Insurance Capital Standards Clarification Act of 2014
- Long title: To clarify the application of certain leverage and risk-based requirements under the Dodd-Frank Wall Street Reform and Consumer Protection Act.
- Announced in: the 113th United States Congress
- Sponsored by: Sen. Tom Coburn (R, OK)
- Number of co-sponsors: 4

Citations
- Public law: 113-279

Codification
- U.S.C. sections affected: 12 U.S.C. § 5371
- Agencies affected: Federal Reserve Board of Governors

Legislative history
- Introduced in the Senate as S. 2270 by Susan Collins (R–ME) on April 29, 2014; Committee consideration by United States Senate Committee on Banking, Housing, and Urban Affairs; Passed the Senate on June 3, 2014 (unanimous consent); Passed the House on December 10, 2014 (unanimous consent); Signed into law by President Barack Obama on December 18, 2014;

= Insurance Capital Standards Clarification Act of 2014 =

The Insurance Capital Standards Clarification Act of 2014 is a United States bill that would amend the Dodd–Frank Wall Street Reform and Consumer Protection Act to "clarify the application of certain leverage and risk-based requirements".

The bill was passed during the 113th United States Congress and signed into law on December 18, 2014.

==Background==
The bill was written in response to some claims by Federal reserve Board lawyers that the way the law is current written, they are required to apply rules about bank capital standards to insurance companies.

A companion measure was introduced in the United States House of Representatives.

==Provisions of the bill==
The bill would give states more control over the "business insurance of foreign companies doing business within the United States."

The bill would revise section 171 of the Dodd–Frank Wall Street Reform and Consumer Protection Act, a section which is sometimes called the "Collins Amendment". The bill would "clarify that the Federal Reserve Board can apply insurance-based capital standards to the insurance portion of any insurance holding company it oversees." The change would mean that bank capital rules would be applied only to the banking portions of a business, with separate insurance capital rules being applied to insurance-related portions.

==Procedural history==
The Insurance Capital Standards Clarification Act of 2014 was introduced into the United States Senate on April 29, 2014 by Sen. Tom Coburn (R, OK). It was referred to the United States Senate Committee on Banking, Housing, and Urban Affairs.

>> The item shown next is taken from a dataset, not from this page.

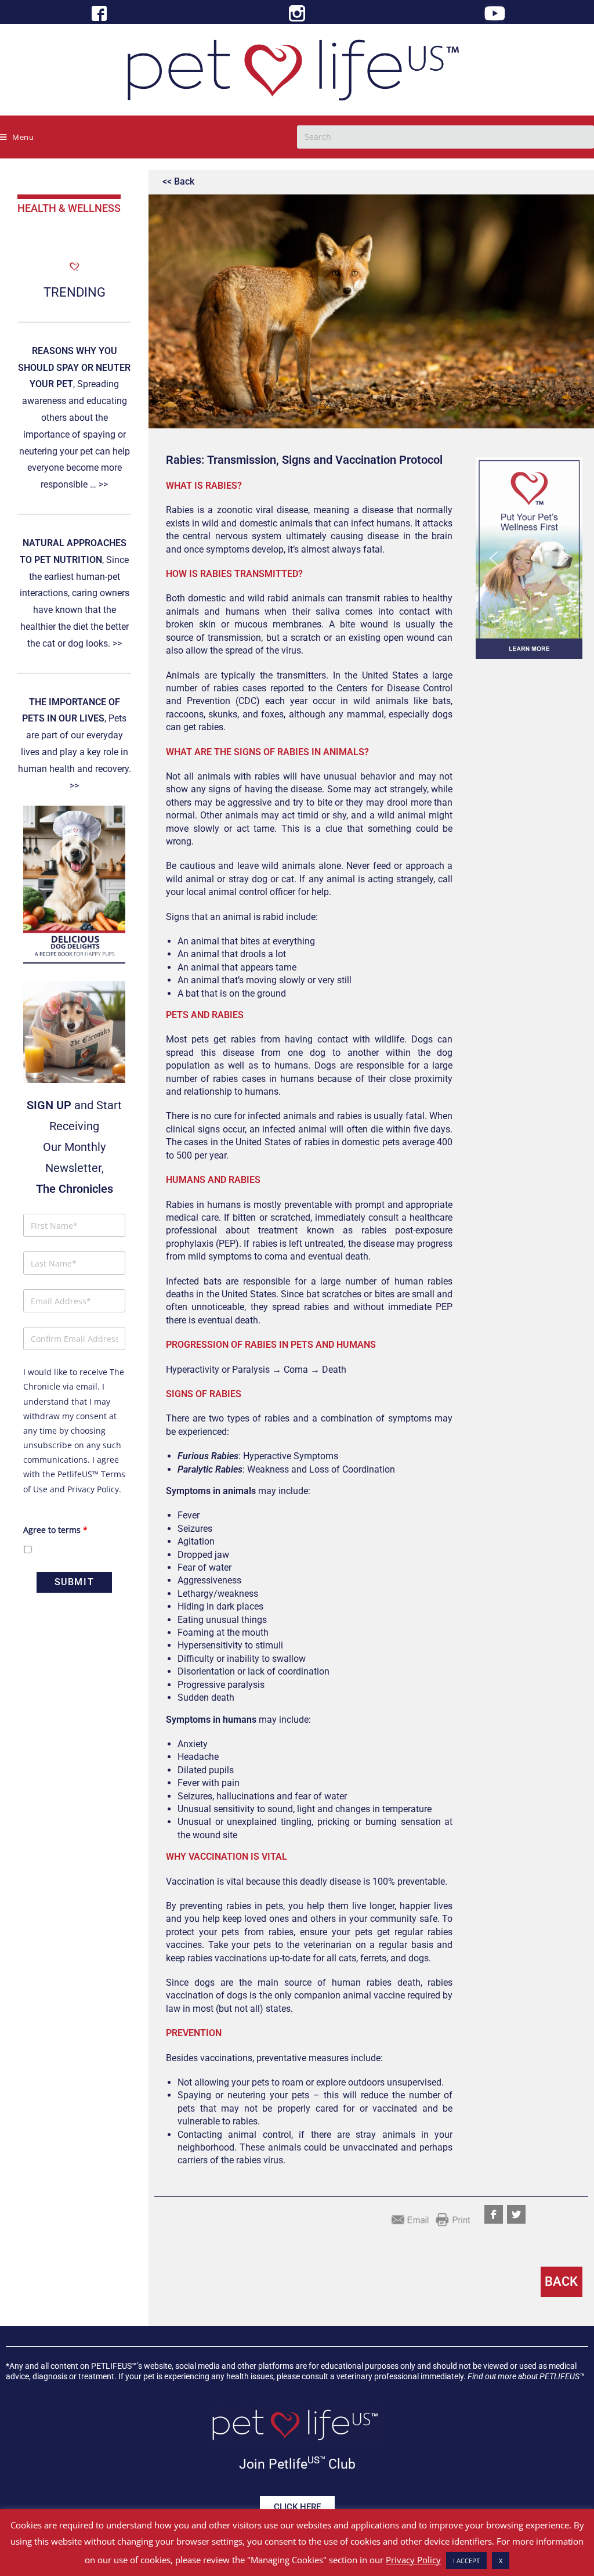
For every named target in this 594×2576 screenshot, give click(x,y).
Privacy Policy (93, 1489)
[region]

On June 3, 2014, the Senate voted with unanimous consent to pass the bill. The House passed the bill also by unanimous consent on December 10, 2014. It was signed by the President and became Public Law No: 113-279 on December 18, 2014.

==Debate and discussion==
The Hill called the bill "bipartisan".

Organizations that could be affected by this change include the American International Group, Prudential Financial, MetLife, State Farm, and USAA.

The American Council of Life Insurers (ACLI) strongly supported the bill, purchasing advertisements in Roll Call and Politico to announce their support. The organization stated that "there is broad agreement on this position... The Obama administration, Democrats and Republicans in the House and the Senate, state and federal regulators and private industry all agree that life insurers should not be subject to capital standards more suited for the business of banking."

According to Mark A. Hofmann, the bill was an example of "common sense" because "no one, including Fed officials, has taken to the streets demanding that the Fed take over insurance regulation."